Metering Trees

Crews are busy all around Sacramento County, digging and plumbing, installing water meters. Like many transplants from elsewhere in California, where every decade or so brings water shortages and threats of rationing, I was appalled that California’s state capital had a law prohibiting the use of water meters on noncommercial property. What’s up with that? Another perquisite the fatcat Sacramento politicians had voted themselves?

Well, history is more complicated than that. It has more to do with the state’s powerful agricultural interests than with state representatives saving a few dollars on their capital-area homes. (In fact, I don’t believe the majority of legislators here even have homes in the area.) In any case, the meter ban is history and the region has only a few years to meet a mandate to install meters on all property. And I find myself, once the affronted outsider, worrying that we might have made a serious mistake.

What might be wrong with metering water? After all, how can you foster individual responsibility in a system where there is only collective monitoring? Perhaps you can’t, though I have yet to see convincing evidence that the Sacramento region’s per capita water use is significantly different from parts of the state where metering is de rigueur. The debate (such as it was) leading up to the decision to require metering didn’t present much of a counter-argument. It will cost our cash-strapped county some money. There will be a lot of minor disruption as neighborhoods get targeted for metering. But it will bring accountability to residential water users: probably a good thing. Remember, though, that residental use represents such a tiny fraction of water consumption in the state that there is no benefit in targeting residential users for conservation efforts until after commercial and agricultural water users have made massive changes in their water use habits. The potential benefits are minimal, but the costs seemed similarly small. Unfortunately, the debate completely missed a possible tragic consequence of metering.
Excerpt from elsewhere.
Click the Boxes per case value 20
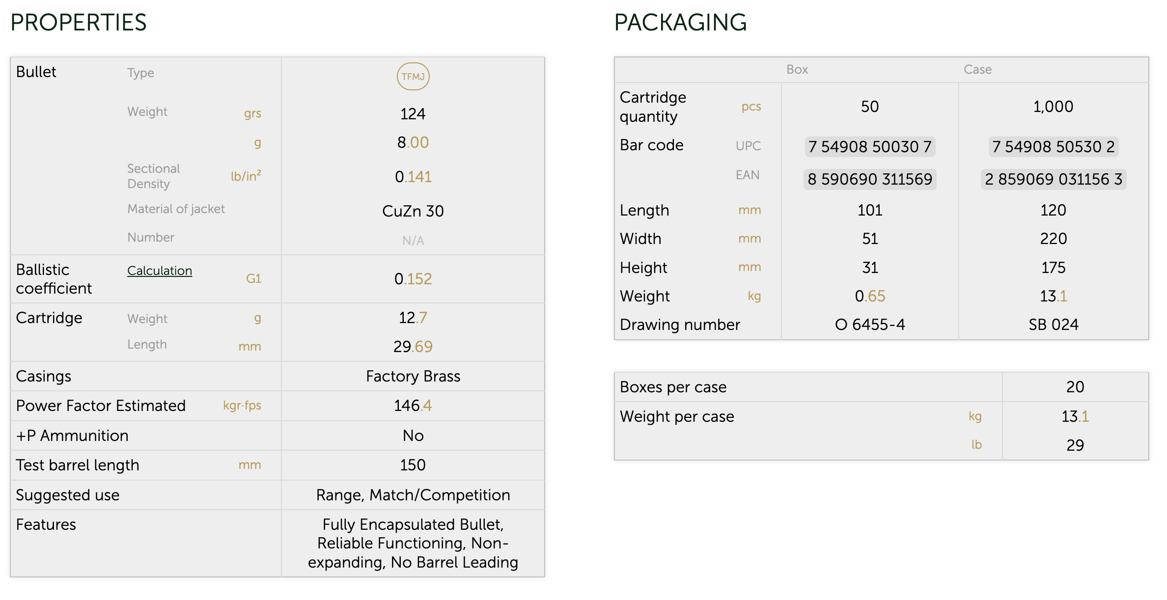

My grandfather made a respectable living in the 1960s buying, repairing, and renting out a few houses in a sleepy Southern California seaside village called San Clemente. He was a rabid believer in personal responsibility, yet he he paid all his tenants’ water bills. This was so obviously antithetical to what I knew of him, even though I couldn’t have been more than ten or twelve years old at the time, that I asked him about it. He explained that trees were one of the most valuable assets his properties had. Large, healthy shade trees cannot be bought with currency, only with time. They increased the value of his properties in very tangible ways. How could he expect his tenants — possibly faced with a choice between preserving their landlord’s trees and feeding their children — to spend money watering their yards? He chose to subsidize his tenants even though they might be profligate with their water use, possibly even abusive. In exchange, they might help him preserve an asset that was valuable to the tenants, the landlord, and the community. The houses he owned were small and old, but lovingly maintained and adorned with beautiful trees. His foresight paid off.
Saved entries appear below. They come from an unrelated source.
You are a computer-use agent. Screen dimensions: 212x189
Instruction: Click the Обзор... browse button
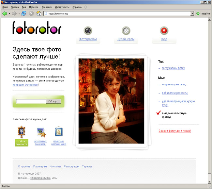[x=53, y=101]
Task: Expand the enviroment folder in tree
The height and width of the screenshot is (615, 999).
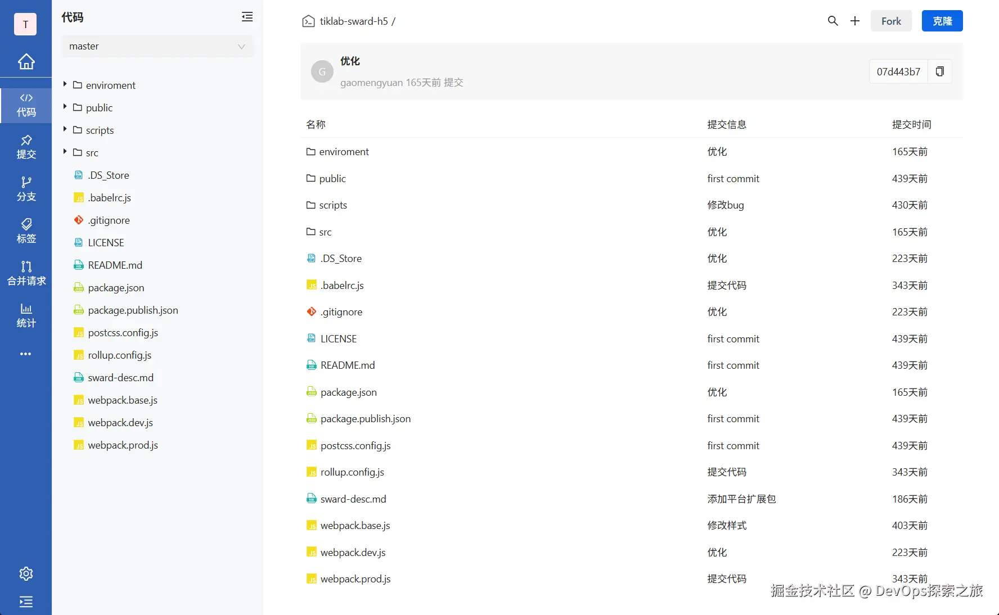Action: point(65,84)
The joke around Sacramento is that it is “only an hour or two away from places you might like to be.” San Francisco, Lake Tahoe, ski resorts, redwood forests, the Gold Country, and Mount Shasta are all an easy drive from here. Sacramento itself is often the butt of these jokes, but it really does have charms all its own. (I won’t list them here as, frankly, it’s already too crowded.) What makes our hot, flat landscape palatable and even charming is the density and diversity of our urban forest. It is commonly said that Sacramento has more trees per capita than any city except Paris. Whether that’s true or not (I’ve heard the same claim made for Pasadena, California), one cannot dispute the value of our trees. What might be a pleasant stroll on a summer day in Midtown or Arden Park can be torture in a new subdivision without mature trees. As I write this I am looking at a glade so thick with oak, poplar, fir, acacia, and tamarisk that I feel as though I am at the verge of a dense forest, not sitting in the middle of a vast, hot, flat grassland valley.

What will happen when water meters effectively end community support for growing trees in the region? A few years of neglect could easily destroy an arboreal legacy that was centuries in the making and could take fifty years or more to repair. I am no longer so certain that water meters make sense for Sacramento.